Start of Supplied text

I doubt you'll find anyone defending ridiculously long (MGS4 long) cutscenes, not that it's the norm either
>Diablo 2 was the first
what a fucking retard
>no UI elements
this is staged footage from a trailer
I think the soundtrack is 90% of what makes MGS1 good.
You can turn the HUD off, dingus.
Dragon’s Lair actually invented the cinematic genre, but most zoom zooms think gaming history began with the SNES or PS1
i fucking hate these charts that are posted on Yea Forums
90% of them are made by the same guy.
No one cares about that game.
Pretty cool. Mechanics were too advanced for his era
MGS may have had lengthy cutscenes, but it had real gameplay.
my biggest memory of playing MGS1 on PS1 is eating an ice cream sandwich while playing the game. It was the best goddamn ice cream sandwich I've ever eaten. Cookies were fresh out of the oven. Ice cream was slightly not frozen and perfectly soft. Literally everything came together to make the perfect ice cream sandwich. I happened to be playing MGS1 at the time. I don't remember what part because the game is a giant pile of overwritten dogshit, but that doesn't matter because that ice cream sandwich fucking ruled.
i can tell how fat you are
that was the last ice cream sandwich I ever had. It could never be topped so I never had another.Since then my life have been nothing but hardcore calisthenics attempting to mold by body to the perfection of a lost ice cream sandwich.

End of Supplied text
Start of Recorded information

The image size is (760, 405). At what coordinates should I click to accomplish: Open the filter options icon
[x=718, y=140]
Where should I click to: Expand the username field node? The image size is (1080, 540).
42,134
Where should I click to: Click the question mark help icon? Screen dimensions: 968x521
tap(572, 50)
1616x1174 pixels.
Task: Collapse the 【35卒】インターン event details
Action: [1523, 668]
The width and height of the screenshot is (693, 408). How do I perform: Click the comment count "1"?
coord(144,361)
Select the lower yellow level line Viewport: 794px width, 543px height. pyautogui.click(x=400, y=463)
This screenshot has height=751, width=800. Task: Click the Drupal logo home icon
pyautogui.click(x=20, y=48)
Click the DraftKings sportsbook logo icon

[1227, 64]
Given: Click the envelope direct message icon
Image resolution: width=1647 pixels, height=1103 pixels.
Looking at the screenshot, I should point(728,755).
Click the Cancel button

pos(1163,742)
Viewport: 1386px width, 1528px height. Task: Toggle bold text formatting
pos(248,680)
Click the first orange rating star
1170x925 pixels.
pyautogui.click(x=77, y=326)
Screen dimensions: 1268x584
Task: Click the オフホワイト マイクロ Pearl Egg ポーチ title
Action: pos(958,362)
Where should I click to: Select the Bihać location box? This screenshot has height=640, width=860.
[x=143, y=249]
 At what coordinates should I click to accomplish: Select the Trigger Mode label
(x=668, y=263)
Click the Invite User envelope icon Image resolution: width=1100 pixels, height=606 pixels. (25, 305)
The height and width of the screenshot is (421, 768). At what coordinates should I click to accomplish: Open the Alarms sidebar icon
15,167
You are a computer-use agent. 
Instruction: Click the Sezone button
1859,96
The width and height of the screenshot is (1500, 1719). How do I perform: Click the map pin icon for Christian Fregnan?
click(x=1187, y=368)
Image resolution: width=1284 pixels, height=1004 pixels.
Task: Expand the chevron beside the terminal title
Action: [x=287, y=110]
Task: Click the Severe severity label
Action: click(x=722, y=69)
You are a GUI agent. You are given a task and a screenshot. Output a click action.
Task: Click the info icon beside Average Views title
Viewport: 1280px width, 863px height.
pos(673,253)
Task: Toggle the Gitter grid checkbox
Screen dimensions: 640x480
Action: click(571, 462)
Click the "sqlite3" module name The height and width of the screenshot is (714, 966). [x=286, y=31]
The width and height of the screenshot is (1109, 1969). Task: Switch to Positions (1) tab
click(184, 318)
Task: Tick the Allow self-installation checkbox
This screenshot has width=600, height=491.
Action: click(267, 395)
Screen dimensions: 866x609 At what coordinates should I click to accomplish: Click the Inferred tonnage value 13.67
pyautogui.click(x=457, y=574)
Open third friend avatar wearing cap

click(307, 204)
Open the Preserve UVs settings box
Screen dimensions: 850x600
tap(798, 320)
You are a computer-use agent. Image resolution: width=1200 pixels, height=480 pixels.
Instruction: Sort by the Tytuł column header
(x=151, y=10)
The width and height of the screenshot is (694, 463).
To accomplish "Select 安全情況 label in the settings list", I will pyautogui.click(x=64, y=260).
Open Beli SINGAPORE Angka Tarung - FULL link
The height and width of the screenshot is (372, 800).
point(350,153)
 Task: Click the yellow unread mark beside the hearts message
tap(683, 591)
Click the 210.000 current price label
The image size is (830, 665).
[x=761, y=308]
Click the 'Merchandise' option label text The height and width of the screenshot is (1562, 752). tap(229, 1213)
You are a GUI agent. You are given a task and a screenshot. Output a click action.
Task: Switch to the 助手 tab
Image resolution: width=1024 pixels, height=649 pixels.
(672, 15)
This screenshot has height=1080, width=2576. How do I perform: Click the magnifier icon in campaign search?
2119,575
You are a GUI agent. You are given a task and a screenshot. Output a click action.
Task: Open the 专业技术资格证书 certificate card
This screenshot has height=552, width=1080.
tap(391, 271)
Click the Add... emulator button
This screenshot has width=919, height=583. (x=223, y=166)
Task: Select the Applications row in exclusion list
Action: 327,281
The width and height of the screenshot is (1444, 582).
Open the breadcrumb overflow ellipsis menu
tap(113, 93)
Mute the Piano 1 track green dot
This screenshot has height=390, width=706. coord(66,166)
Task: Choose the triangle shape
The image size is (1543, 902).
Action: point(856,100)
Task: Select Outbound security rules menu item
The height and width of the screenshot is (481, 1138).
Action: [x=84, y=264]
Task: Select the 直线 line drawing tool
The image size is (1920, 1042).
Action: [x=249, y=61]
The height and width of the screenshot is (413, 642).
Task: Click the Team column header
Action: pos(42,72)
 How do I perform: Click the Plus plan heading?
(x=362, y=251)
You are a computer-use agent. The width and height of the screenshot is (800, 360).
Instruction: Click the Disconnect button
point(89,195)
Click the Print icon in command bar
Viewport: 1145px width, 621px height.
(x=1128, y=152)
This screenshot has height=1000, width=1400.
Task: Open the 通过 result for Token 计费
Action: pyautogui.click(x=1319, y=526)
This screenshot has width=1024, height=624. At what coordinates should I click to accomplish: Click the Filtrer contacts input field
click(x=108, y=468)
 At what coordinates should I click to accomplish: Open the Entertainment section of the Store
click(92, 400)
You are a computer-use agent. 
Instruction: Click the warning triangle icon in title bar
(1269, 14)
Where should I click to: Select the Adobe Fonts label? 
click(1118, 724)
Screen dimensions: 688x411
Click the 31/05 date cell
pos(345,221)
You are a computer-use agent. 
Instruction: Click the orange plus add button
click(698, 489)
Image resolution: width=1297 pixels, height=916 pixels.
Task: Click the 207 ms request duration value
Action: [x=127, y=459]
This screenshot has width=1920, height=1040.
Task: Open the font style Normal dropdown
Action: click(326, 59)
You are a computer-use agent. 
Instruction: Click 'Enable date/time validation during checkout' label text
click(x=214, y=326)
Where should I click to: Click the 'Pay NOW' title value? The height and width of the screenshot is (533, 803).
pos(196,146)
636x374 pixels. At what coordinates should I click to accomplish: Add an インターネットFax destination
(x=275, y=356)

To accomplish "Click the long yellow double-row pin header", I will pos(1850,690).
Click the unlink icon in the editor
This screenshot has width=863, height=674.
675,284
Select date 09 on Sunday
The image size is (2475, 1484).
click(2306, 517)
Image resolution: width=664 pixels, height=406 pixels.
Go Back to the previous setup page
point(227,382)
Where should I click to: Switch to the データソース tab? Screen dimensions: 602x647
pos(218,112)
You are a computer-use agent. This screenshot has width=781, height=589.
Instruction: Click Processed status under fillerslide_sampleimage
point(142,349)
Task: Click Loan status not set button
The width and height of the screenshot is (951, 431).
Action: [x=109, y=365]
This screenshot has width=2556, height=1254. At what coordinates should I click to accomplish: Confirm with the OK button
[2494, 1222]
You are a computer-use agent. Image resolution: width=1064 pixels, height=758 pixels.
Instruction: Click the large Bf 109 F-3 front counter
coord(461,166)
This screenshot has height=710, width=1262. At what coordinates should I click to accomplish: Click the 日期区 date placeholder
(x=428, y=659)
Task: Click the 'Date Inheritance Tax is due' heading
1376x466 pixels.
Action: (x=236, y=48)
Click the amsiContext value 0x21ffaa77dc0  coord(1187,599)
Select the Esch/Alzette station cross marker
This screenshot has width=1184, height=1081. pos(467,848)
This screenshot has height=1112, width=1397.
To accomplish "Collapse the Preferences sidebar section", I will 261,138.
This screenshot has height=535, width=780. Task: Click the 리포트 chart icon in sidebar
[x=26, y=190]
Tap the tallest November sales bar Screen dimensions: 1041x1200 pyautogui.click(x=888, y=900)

End of Recorded information

* [Exercise set]:
A) Which game titles in the gaming thread include a number?
B) Add the next few posts to the gaming thread, starting after its final post.
The dataset records are separate material, unconnected to the gaming thread.

* [Task-by-task results]:
A) MGS4, Diablo 2, MGS1

B)
oink oink oink!
I wish I had a memory like that, youve lived a good life user.
>MGS on the PS1 was probably the first game that started the whole "cinematic" movement in video games.
No, that was Ninja Gaiden on the NES.
Objectively or subjectively? Subjectively I can give you a laundry list of why it's one of the best PS1 games ever because I got it when I was like six and have fond memories of it that will stick with me until I die. Objectively some nip just ripped off multiple movie scripts, turned his giant intellectual property theft into a videya game, and people ate it up because not many games told a story at that level yet, even if the story was a bootleg clusterfuck combination of action movies from the 80's and 90's that made no sense and required two decades of retconning to half way puzzle out.
MGS1 was a terrible stealth game even for the time.
People only liked it because the story was actually fun and didn't give a shit about how crazy it was.
The issue with modern cinematic games is that they're trying to channel oscarbait, whereas Kojima tried to channel 80s action thrillers.
MGS had arcade-y gameplay up until 3.
????
3's gameplay was literally the same as 2's dumbass, especially if you played the initial release with the top camera-only. The noteworthy things being different was that outside stealth interaction was awkward as fuck, and that your life meter could take a beating even on Hard.
maybe it's because the game has good gameplay, interesting story and a likeable cast. also I love the confident use of in game visuals in cutscenes instead of doing high fidelity pre render videos like any other playstation game at the time.
No their game was as "cinematic" as it was up until that point. No, not even Half Life.
It had opening movie credits, a film-like score, voice actors that were credited (however hammy), cutscenes that had cinematic action scenes and setpieces, real life guns and weapons, an intricate plot that involved real world places and politics (however fictionalized), story twists and turns, James Bond esque villains and a spy movie feel.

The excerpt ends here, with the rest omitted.